The distressed sale assumptions (DSD) remain unchanged, but DBRS Morningstar intends to apply lender-specific DSD assumptions where data for the specific lender is available.

The updated methodology envisages a change in the loss given default (LGD) floors, which have been reduced to 20% from 25% for AAA (sf) rating scenarios, to 15% from 20% for AA (sf) rating scenarios, and to 10% from 15% for A (sf) rating scenarios. Moreover, while all LGD floors below A (sf) rating scenarios were previously set at 10%, there are now differentiated floors depending on the rating level: 8% for BBB (sf), 6% for BB (sf), and 4% for B (sf) or below.

DBRS Morningstar currently rates 177 classes of notes across 32 UK RMBS transactions. No downgrades are expected as a result of these changes. The Methodology updates could have a potential positive rating impact on a small number of transactions while no downgrades are expected. No rating impact is expected on UK covered bonds or structured credit transactions.

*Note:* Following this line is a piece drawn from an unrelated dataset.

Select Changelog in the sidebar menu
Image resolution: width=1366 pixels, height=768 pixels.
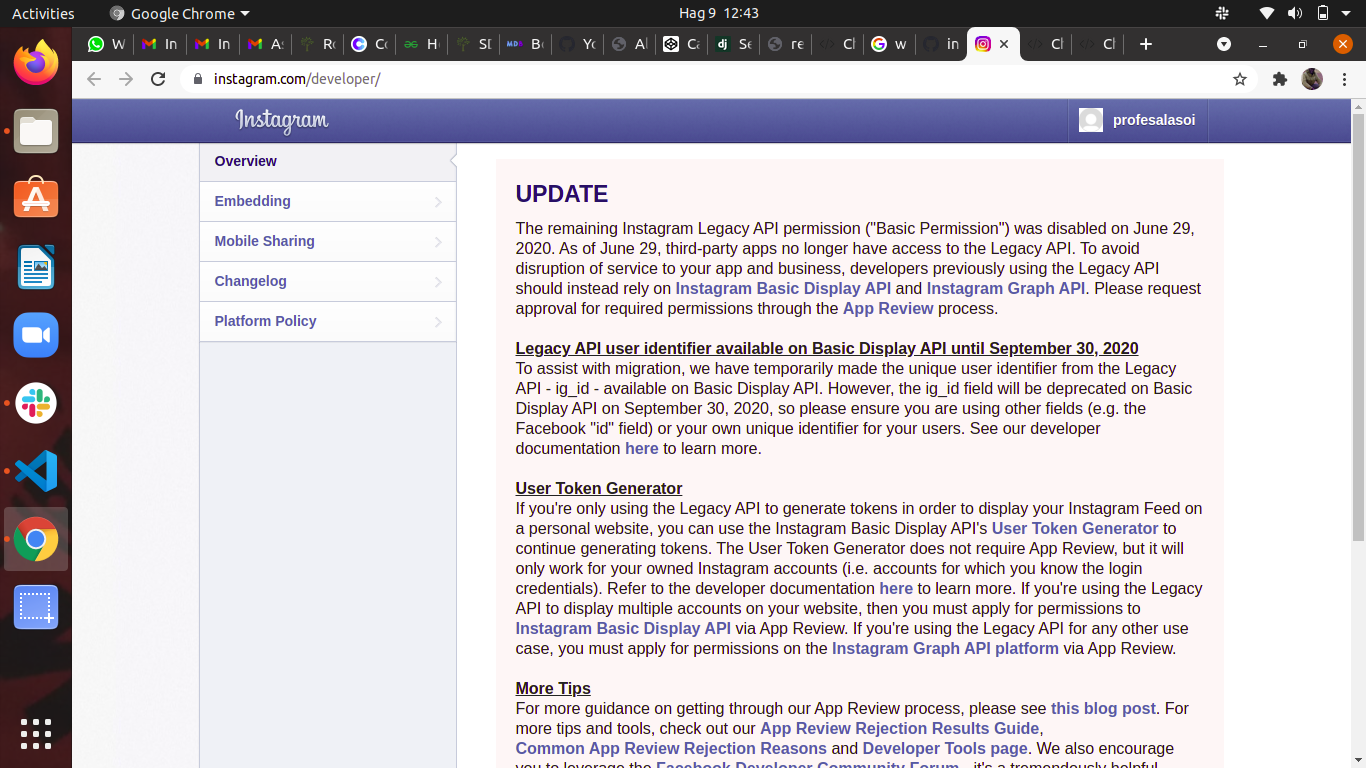(327, 281)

No comments were received during the request for comment (RFC) period for the UK addendum.

All comments received during the RFC period have been published to the DBRS Morningstar website, except in cases where confidentiality is requested by the respondent.

Notes:
A description of how DBRS Morningstar considers ESG factors within the DBRS Morningstar analytical framework can be found in the DBRS Morningstar Criteria: Approach to Environmental, Social, and Governance Risk Factors in Credit Ratings at https://www.dbrsmorningstar.com/research/373262.

The DBRS Morningstar Sovereign group releases baseline macroeconomic scenarios for rated sovereigns. DBRS Morningstar analysis considered impacts consistent with the baseline scenarios as set forth in the following report: https://www.dbrsmorningstar.com/research/384482/baseline-macroeconomic-scenarios-application-to-credit-ratings.

DBRS Morningstar methodologies are publicly available on its website www.dbrsmorningstar.com under Methodologies & Criteria.